== Segment start ==

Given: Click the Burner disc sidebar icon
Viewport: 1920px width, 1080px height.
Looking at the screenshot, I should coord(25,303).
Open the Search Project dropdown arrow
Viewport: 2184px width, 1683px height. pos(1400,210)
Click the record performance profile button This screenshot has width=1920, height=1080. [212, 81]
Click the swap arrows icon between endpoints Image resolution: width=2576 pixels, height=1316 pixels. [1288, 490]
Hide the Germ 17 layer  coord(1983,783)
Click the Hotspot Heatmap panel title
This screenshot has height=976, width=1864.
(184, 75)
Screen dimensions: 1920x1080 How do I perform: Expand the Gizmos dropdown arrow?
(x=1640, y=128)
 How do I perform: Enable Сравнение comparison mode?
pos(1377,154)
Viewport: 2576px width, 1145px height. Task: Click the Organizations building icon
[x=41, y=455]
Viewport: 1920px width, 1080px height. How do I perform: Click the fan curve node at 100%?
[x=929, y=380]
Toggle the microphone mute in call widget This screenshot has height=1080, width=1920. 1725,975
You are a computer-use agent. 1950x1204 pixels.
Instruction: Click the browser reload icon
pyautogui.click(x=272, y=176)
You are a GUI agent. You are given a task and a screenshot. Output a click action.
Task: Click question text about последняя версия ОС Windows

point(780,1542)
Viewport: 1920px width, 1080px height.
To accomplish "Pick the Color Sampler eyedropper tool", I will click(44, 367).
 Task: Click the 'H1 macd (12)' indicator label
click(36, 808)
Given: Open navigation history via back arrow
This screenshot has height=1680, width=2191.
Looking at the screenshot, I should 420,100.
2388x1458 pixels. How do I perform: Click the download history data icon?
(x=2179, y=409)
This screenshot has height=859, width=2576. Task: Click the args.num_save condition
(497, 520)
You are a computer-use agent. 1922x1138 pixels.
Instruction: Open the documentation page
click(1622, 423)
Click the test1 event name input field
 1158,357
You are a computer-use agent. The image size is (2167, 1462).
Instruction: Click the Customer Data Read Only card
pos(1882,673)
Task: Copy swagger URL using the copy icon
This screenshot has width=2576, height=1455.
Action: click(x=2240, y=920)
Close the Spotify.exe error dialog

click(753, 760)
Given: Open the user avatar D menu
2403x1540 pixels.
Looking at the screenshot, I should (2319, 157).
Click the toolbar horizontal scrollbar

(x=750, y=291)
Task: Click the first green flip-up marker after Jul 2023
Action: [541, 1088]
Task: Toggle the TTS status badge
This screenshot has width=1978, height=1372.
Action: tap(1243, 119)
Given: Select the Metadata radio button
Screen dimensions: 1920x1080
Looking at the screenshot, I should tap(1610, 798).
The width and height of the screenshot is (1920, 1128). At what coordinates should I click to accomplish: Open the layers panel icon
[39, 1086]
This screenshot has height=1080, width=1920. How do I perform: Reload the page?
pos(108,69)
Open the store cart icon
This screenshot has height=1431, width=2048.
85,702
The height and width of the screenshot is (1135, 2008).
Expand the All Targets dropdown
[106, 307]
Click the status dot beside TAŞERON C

== Segment end ==

The data should be copied out in full, exactly as it reads.

• Response area:
Given: Click the Burner disc sidebar icon
Viewport: 1920px width, 1080px height.
Looking at the screenshot, I should coord(25,303).
Open the Search Project dropdown arrow
Viewport: 2184px width, 1683px height. pos(1400,210)
Click the record performance profile button This screenshot has width=1920, height=1080. [212, 81]
Click the swap arrows icon between endpoints Image resolution: width=2576 pixels, height=1316 pixels. [1288, 490]
Hide the Germ 17 layer  coord(1983,783)
Click the Hotspot Heatmap panel title
This screenshot has height=976, width=1864.
(184, 75)
Screen dimensions: 1920x1080 How do I perform: Expand the Gizmos dropdown arrow?
(x=1640, y=128)
 How do I perform: Enable Сравнение comparison mode?
pos(1377,154)
Viewport: 2576px width, 1145px height. Task: Click the Organizations building icon
[x=41, y=455]
Viewport: 1920px width, 1080px height. How do I perform: Click the fan curve node at 100%?
[x=929, y=380]
Toggle the microphone mute in call widget This screenshot has height=1080, width=1920. 1725,975
You are a computer-use agent. 1950x1204 pixels.
Instruction: Click the browser reload icon
pyautogui.click(x=272, y=176)
You are a GUI agent. You are given a task and a screenshot. Output a click action.
Task: Click question text about последняя версия ОС Windows

point(780,1542)
Viewport: 1920px width, 1080px height.
To accomplish "Pick the Color Sampler eyedropper tool", I will click(44, 367).
 Task: Click the 'H1 macd (12)' indicator label
click(36, 808)
Given: Open navigation history via back arrow
This screenshot has height=1680, width=2191.
Looking at the screenshot, I should 420,100.
2388x1458 pixels. How do I perform: Click the download history data icon?
(x=2179, y=409)
This screenshot has height=859, width=2576. Task: Click the args.num_save condition
(497, 520)
You are a computer-use agent. 1922x1138 pixels.
Instruction: Open the documentation page
click(1622, 423)
Click the test1 event name input field
 1158,357
You are a computer-use agent. The image size is (2167, 1462).
Instruction: Click the Customer Data Read Only card
pos(1882,673)
Task: Copy swagger URL using the copy icon
This screenshot has width=2576, height=1455.
Action: click(x=2240, y=920)
Close the Spotify.exe error dialog

click(753, 760)
Given: Open the user avatar D menu
2403x1540 pixels.
Looking at the screenshot, I should (2319, 157).
Click the toolbar horizontal scrollbar

(x=750, y=291)
Task: Click the first green flip-up marker after Jul 2023
Action: [541, 1088]
Task: Toggle the TTS status badge
This screenshot has width=1978, height=1372.
Action: tap(1243, 119)
Given: Select the Metadata radio button
Screen dimensions: 1920x1080
Looking at the screenshot, I should tap(1610, 798).
The width and height of the screenshot is (1920, 1128). At what coordinates should I click to accomplish: Open the layers panel icon
[39, 1086]
This screenshot has height=1080, width=1920. How do I perform: Reload the page?
pos(108,69)
Open the store cart icon
This screenshot has height=1431, width=2048.
85,702
The height and width of the screenshot is (1135, 2008).
Expand the All Targets dropdown
[106, 307]
Click the status dot beside TAŞERON C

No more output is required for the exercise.